Желудок выворачивает. Медленно перекатываюсь на бок, еще не хватало подавиться собственной рвотой. Кружится голова, все как в тумане, напротив на стопке чистой одежды сидит и щурится белая кошка.
— Ты что здесь делаешь? — шепчу я.
Такое впечатление, что в горле битое стекло.
Она встает с моего свитера, потягивается, выгибает спину, пару раз выпускает когти, прошивая ткань насквозь.
— Видела, как меня вчера притащили? — Вместо слов получается неразборчивое кваканье.
Облизывается, демонстрируя розовый язычок.
— Прекрати кокетничать.
Приседает на задние лапы, а потом прыгает прямо в кровать. Вздрагиваю от неожиданности, и все тело немедленно скручивает от боли.
— Я знаю, кто ты. Знаю, что с тобой сделал.
«На меня наложили проклятие. Только ты можешь его снять». Ну конечно.
Какая у нее мягкая шерсть, протягиваю руку и глажу выгнутую спину. Вранье все это — я не знаю ее. Возможно, догадываюсь, кем она была раньше, но кто передо мной теперь?

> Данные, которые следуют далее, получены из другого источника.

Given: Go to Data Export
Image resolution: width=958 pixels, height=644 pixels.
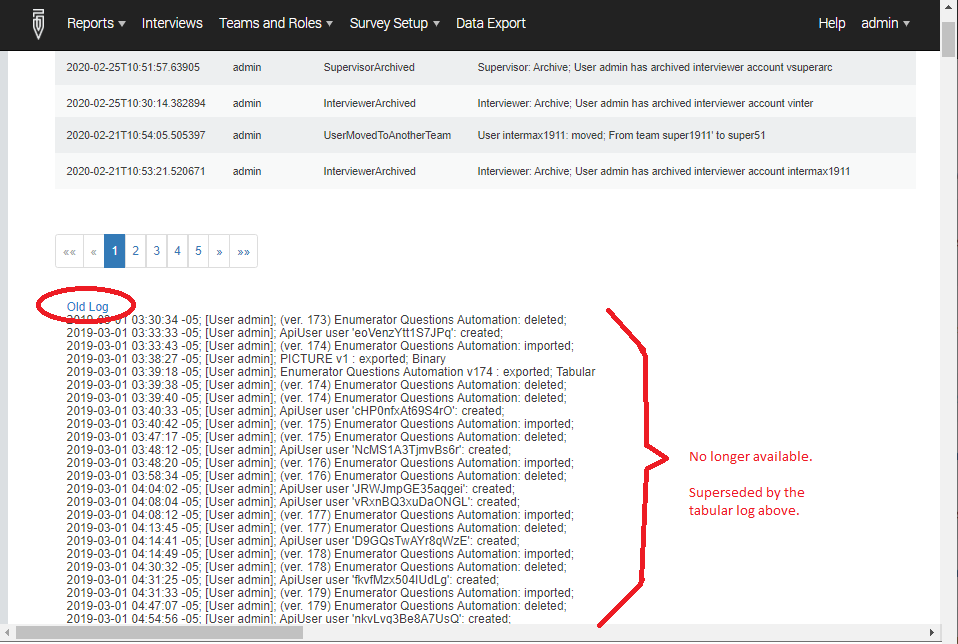Looking at the screenshot, I should 490,23.
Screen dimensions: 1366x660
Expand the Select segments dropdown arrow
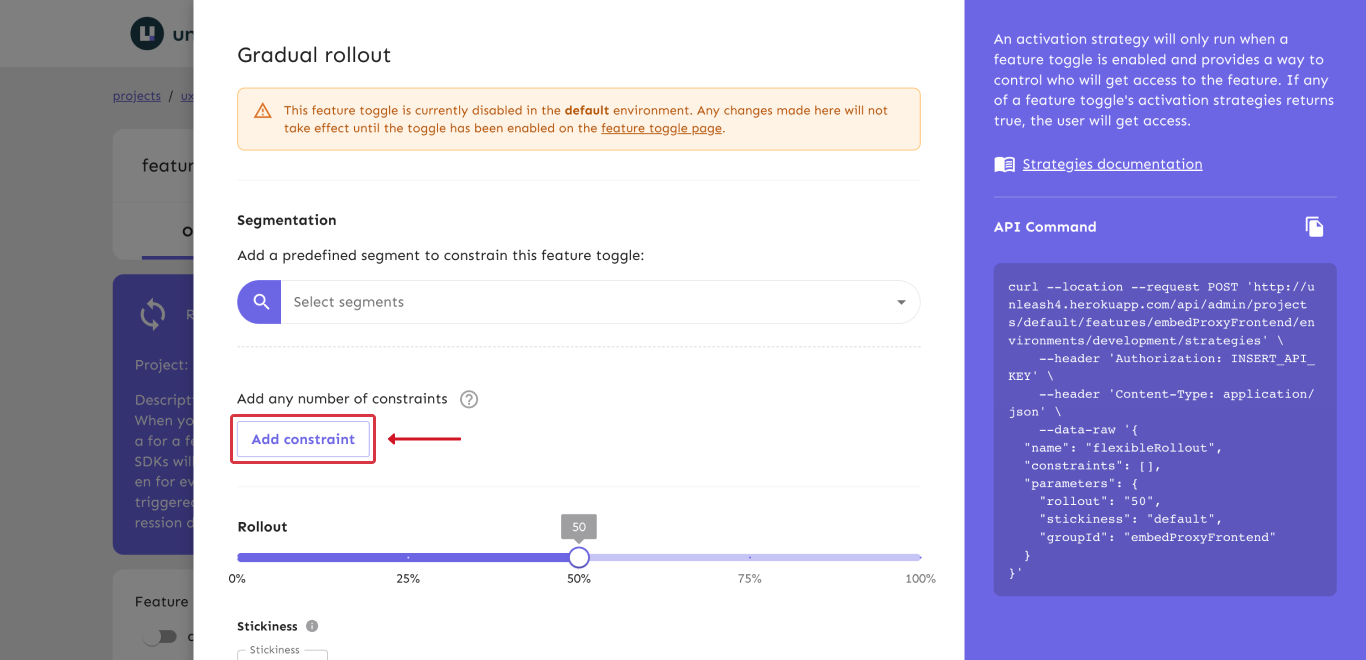coord(901,302)
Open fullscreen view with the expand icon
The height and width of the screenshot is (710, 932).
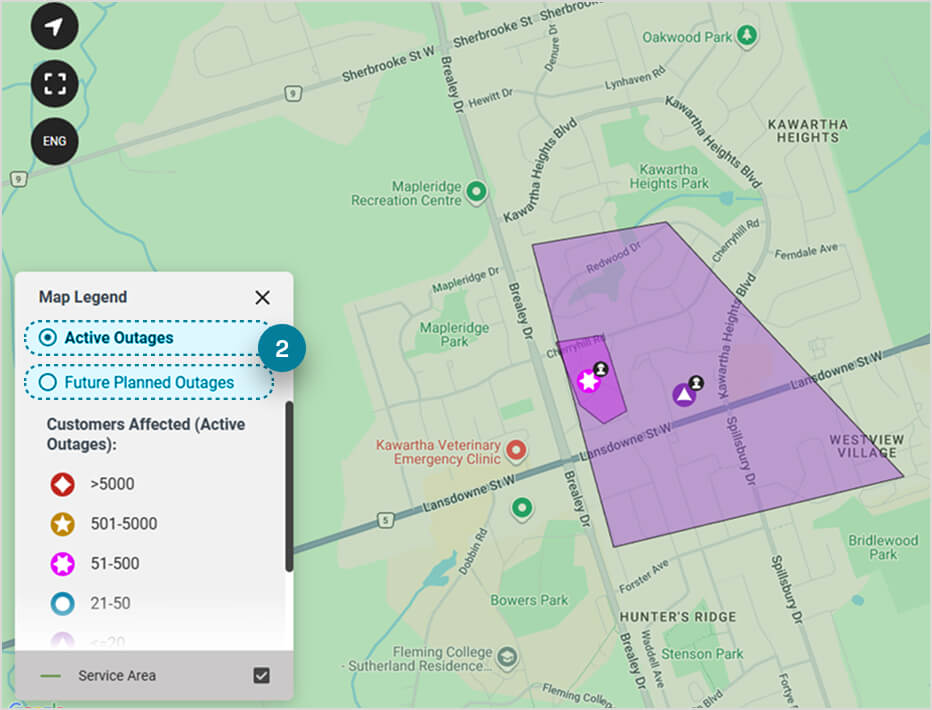click(x=54, y=83)
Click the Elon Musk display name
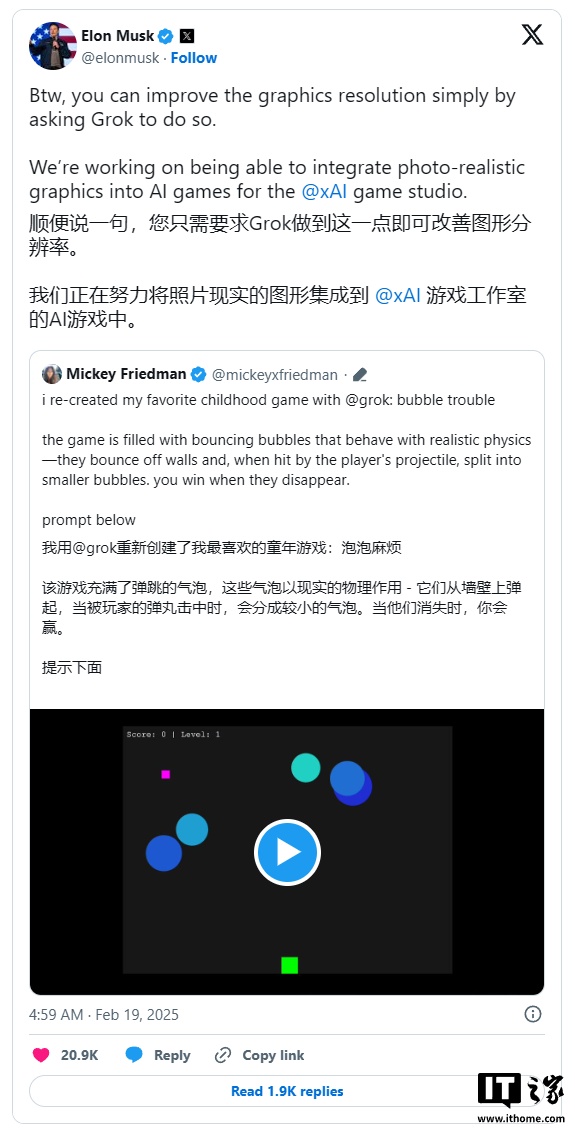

— Не знаю, как тебя обратно превратить. Теперь вижу: я сам тебя проклял, все сходится, но не имею не малейшего понятия, что делать.
Кошка замирает. Утыкаюсь носом в пушистый мех, чувствую ее лапы на своей коже, острые коготки.
— Амулета против сна у меня нет, ты можешь работать надо мной. Помнишь, как тогда, на крыше, или в сарае в грозу, или когда ты еще была человеком.
Ее мурлыканье похоже на отдаленный рокот грозы.
Закрываю глаза.
Открываю их и снова чувствую боль во всем теле. Пытаюсь встать и поскальзываюсь в луже крови. Надо мной склонились Филип, Баррон, Антон и Лила.
— Ничего не помнит. — Лила теперь в образе девушки, улыбается, оскалив острые собачьи клыки.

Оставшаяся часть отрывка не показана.